++++ RECORDS SUPPLIED

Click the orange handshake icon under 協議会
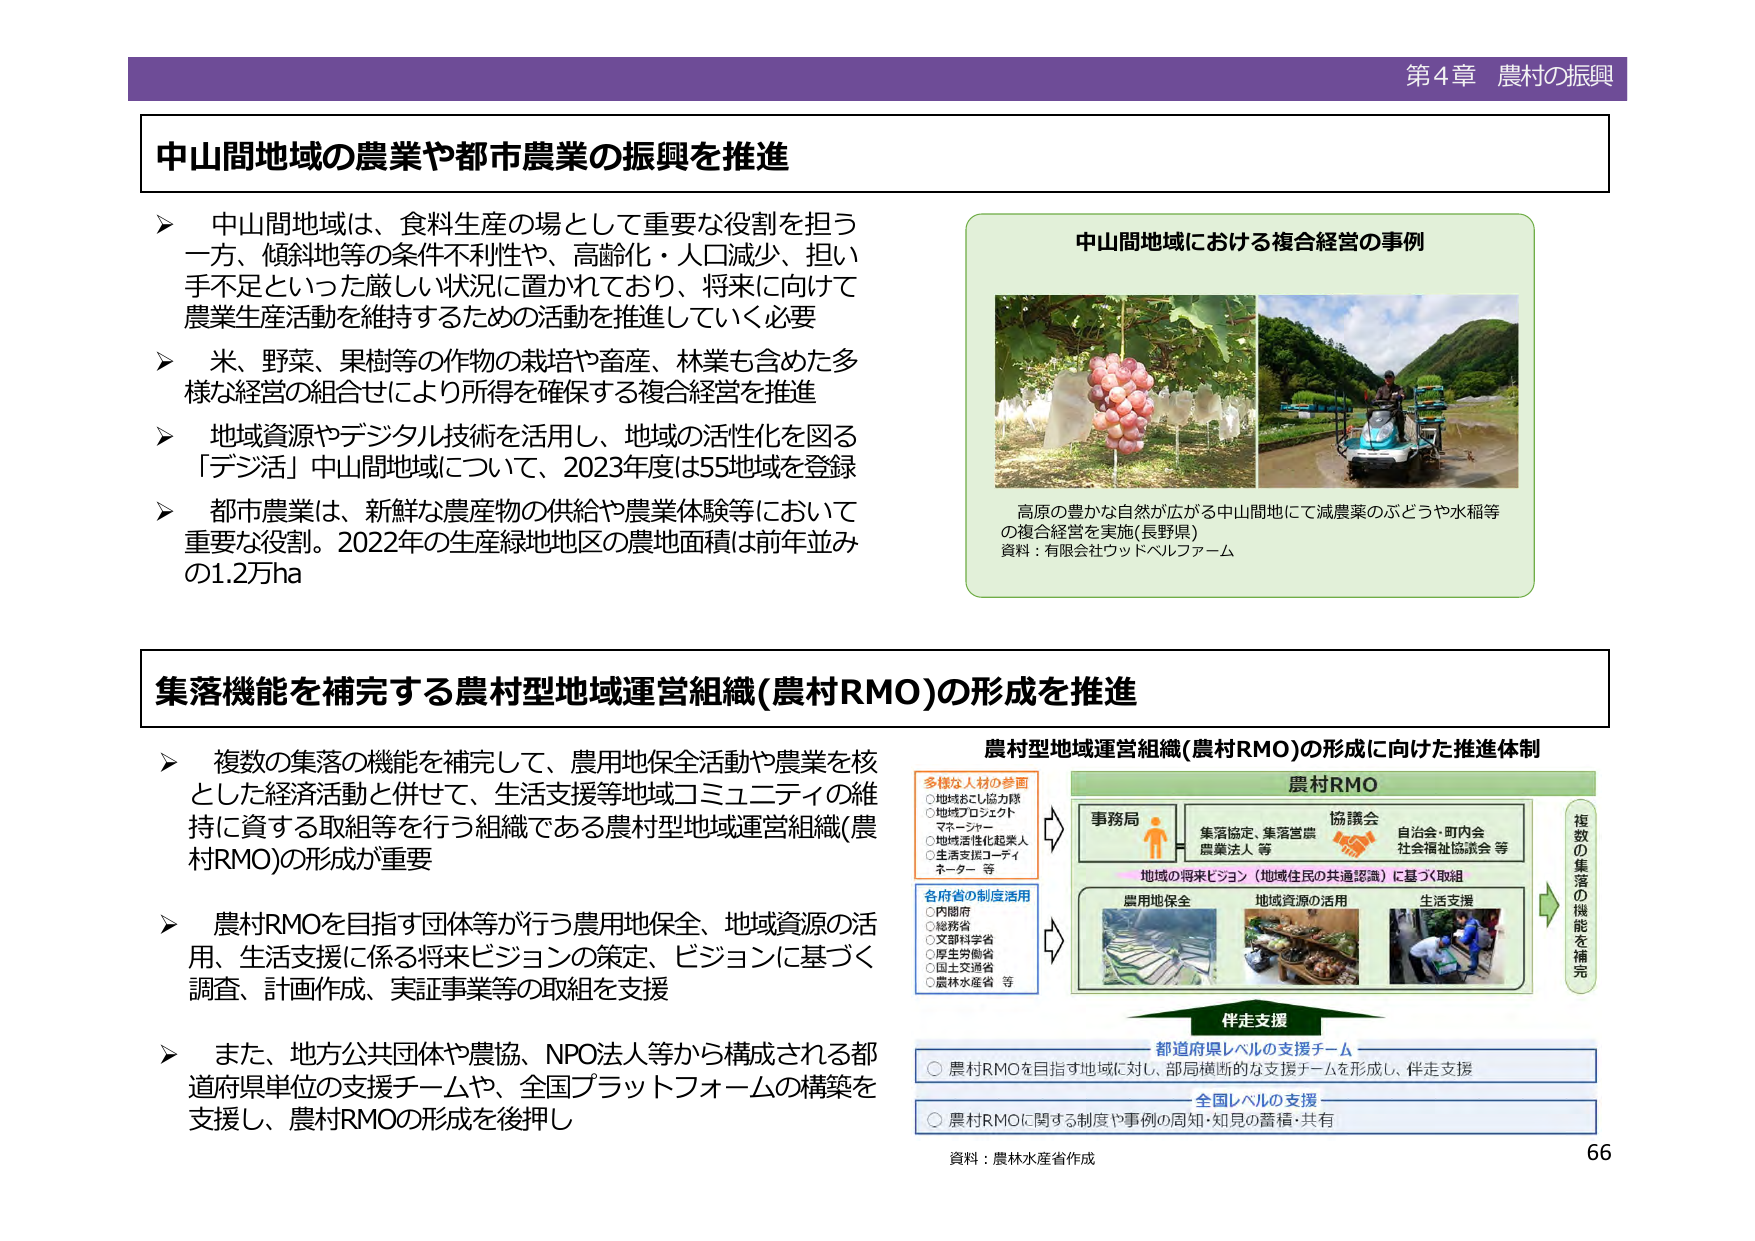1755x1241 pixels. click(1353, 844)
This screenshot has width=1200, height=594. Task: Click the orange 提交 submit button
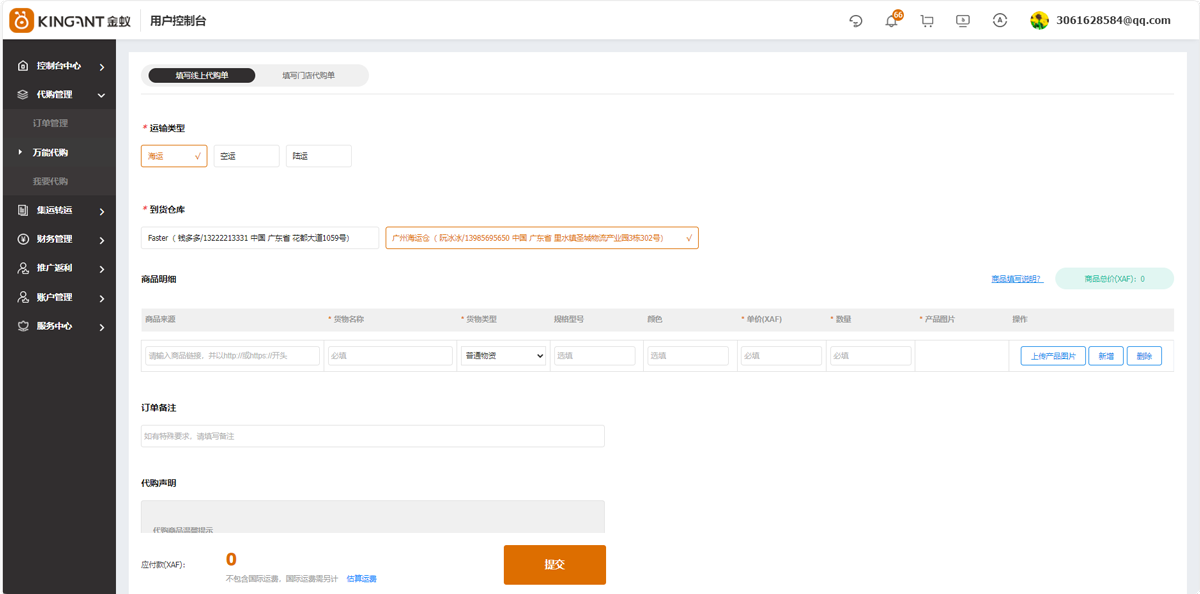coord(554,565)
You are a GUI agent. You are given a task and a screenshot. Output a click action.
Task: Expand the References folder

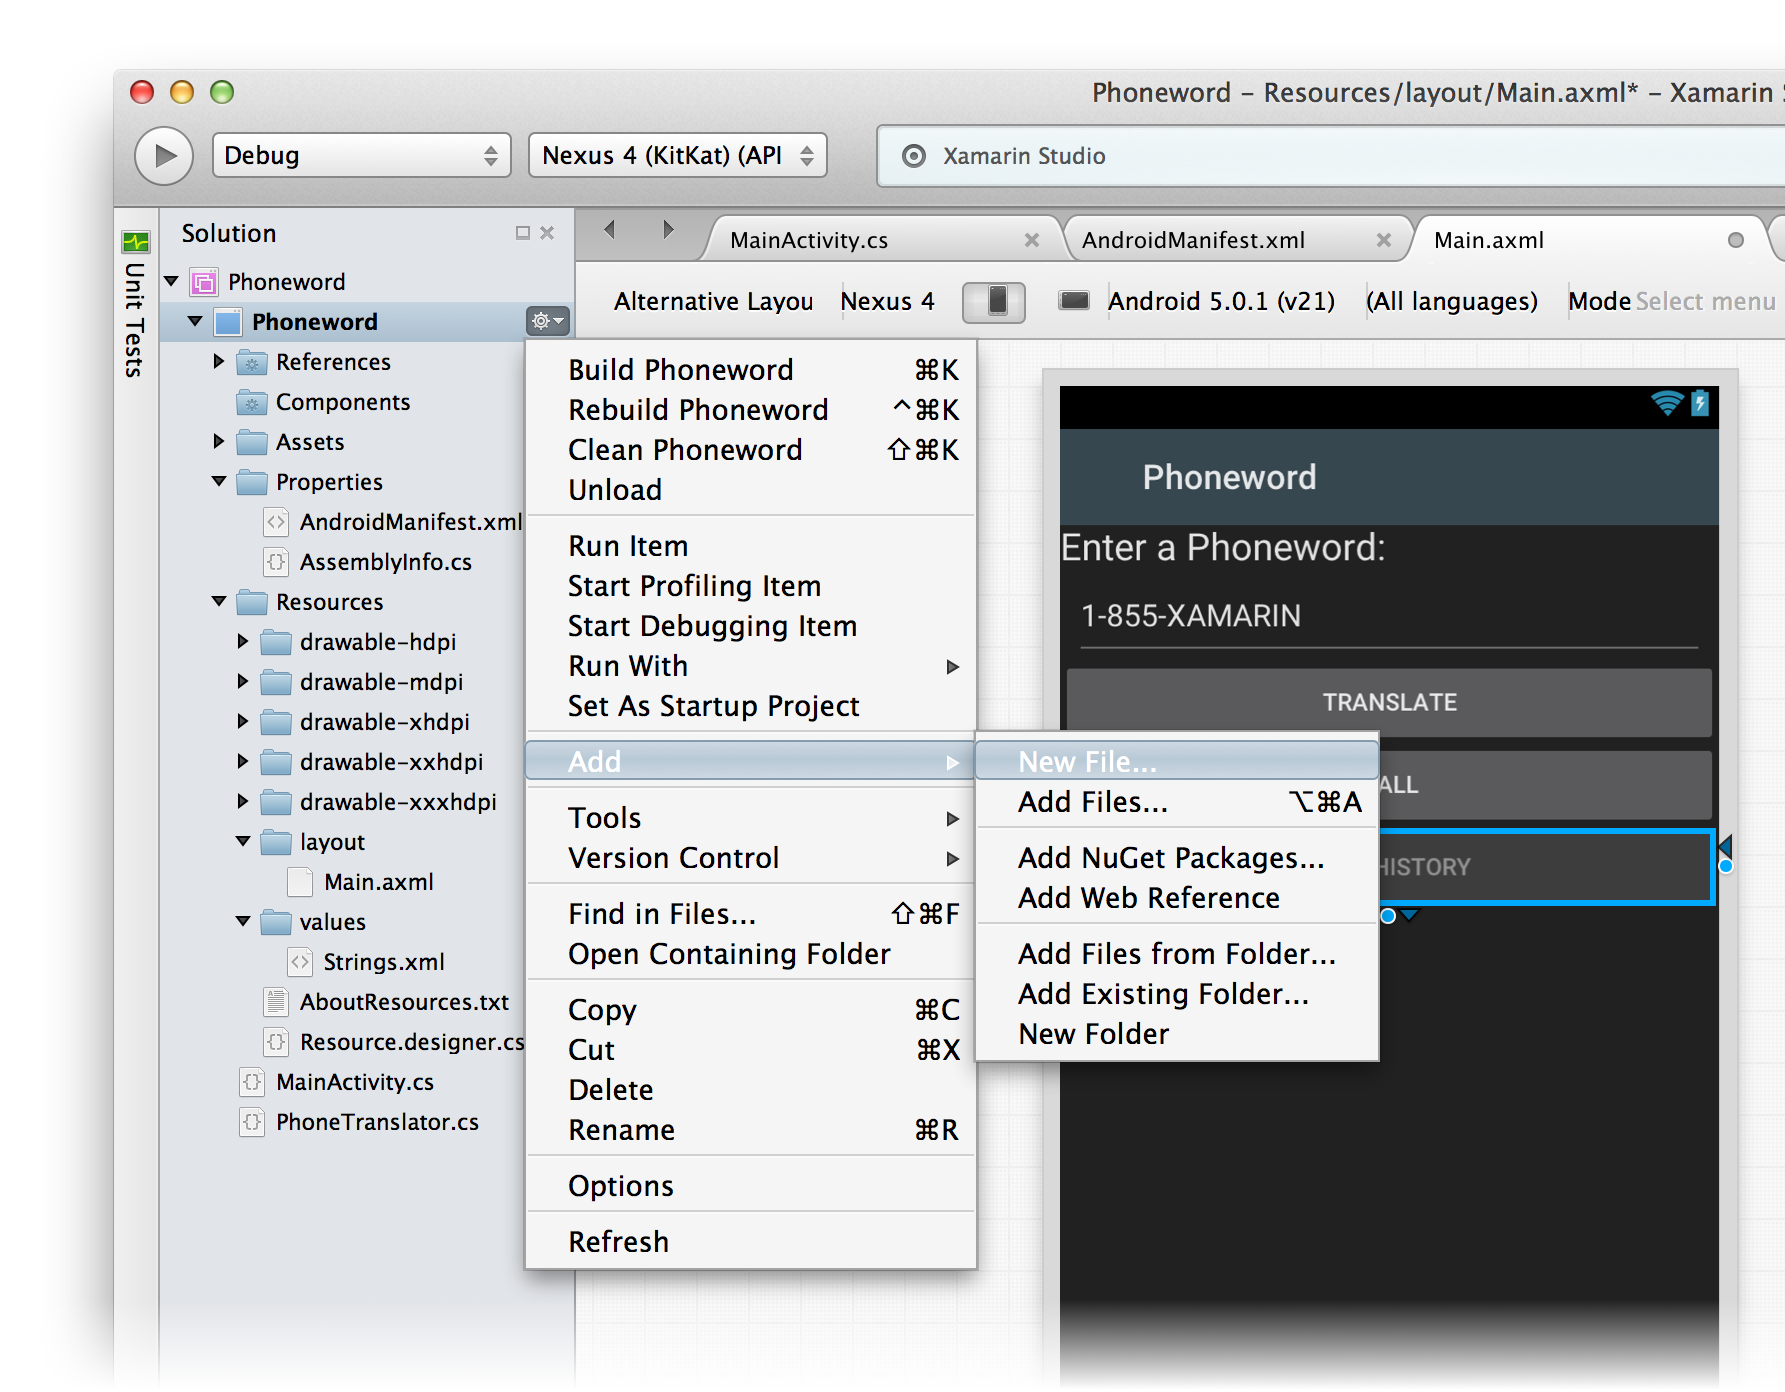219,361
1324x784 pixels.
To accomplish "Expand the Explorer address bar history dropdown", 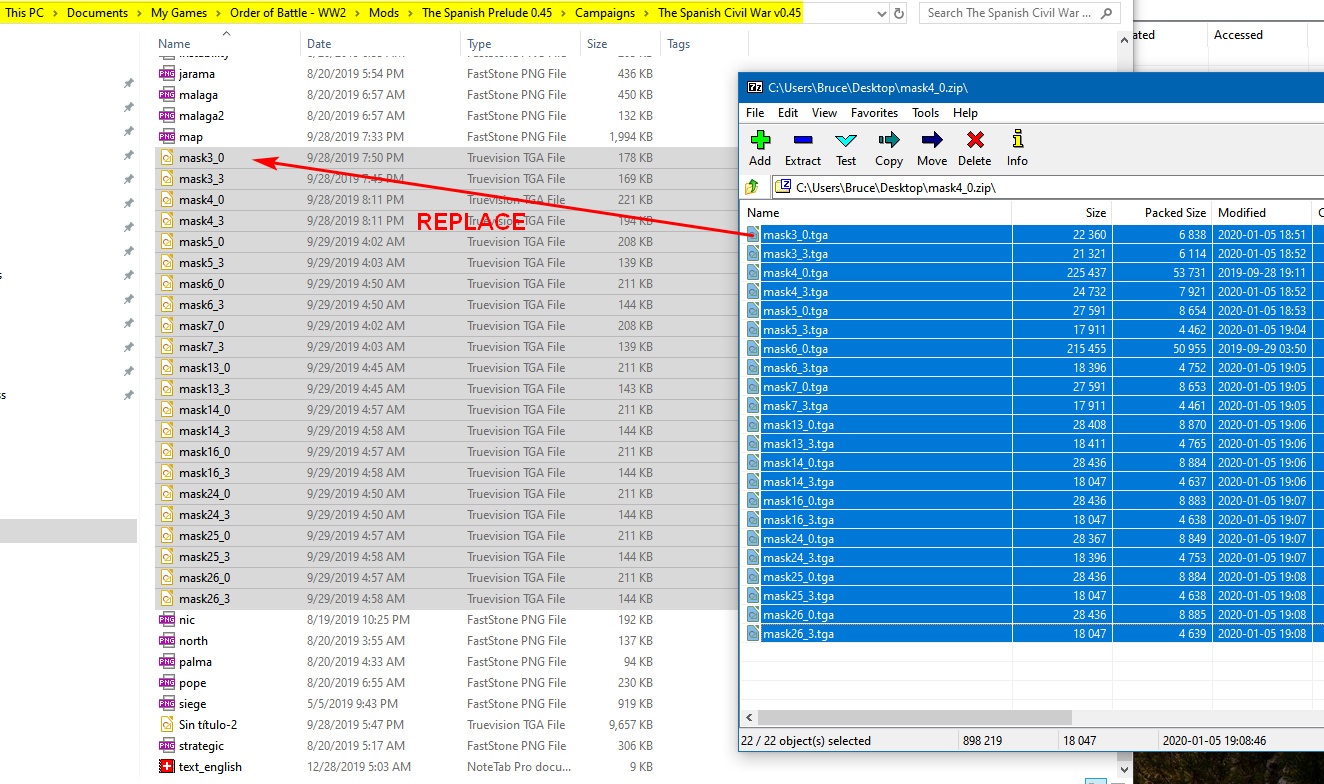I will (880, 14).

++++++++

- _TRY IT_: Restate word for word every line from the top of the entries above to the line with "1324x784 pixels.", inclusive, and skip any pictures.

- _ANSWER TO THIS TASK_:
Click the orange handshake icon under 協議会
1755x1241 pixels. click(1353, 844)
This screenshot has width=1200, height=594. Task: Click the orange 提交 submit button
coord(554,565)
You are a GUI agent. You are given a task and a screenshot. Output a click action.
Task: Expand the References folder

219,361
1324x784 pixels.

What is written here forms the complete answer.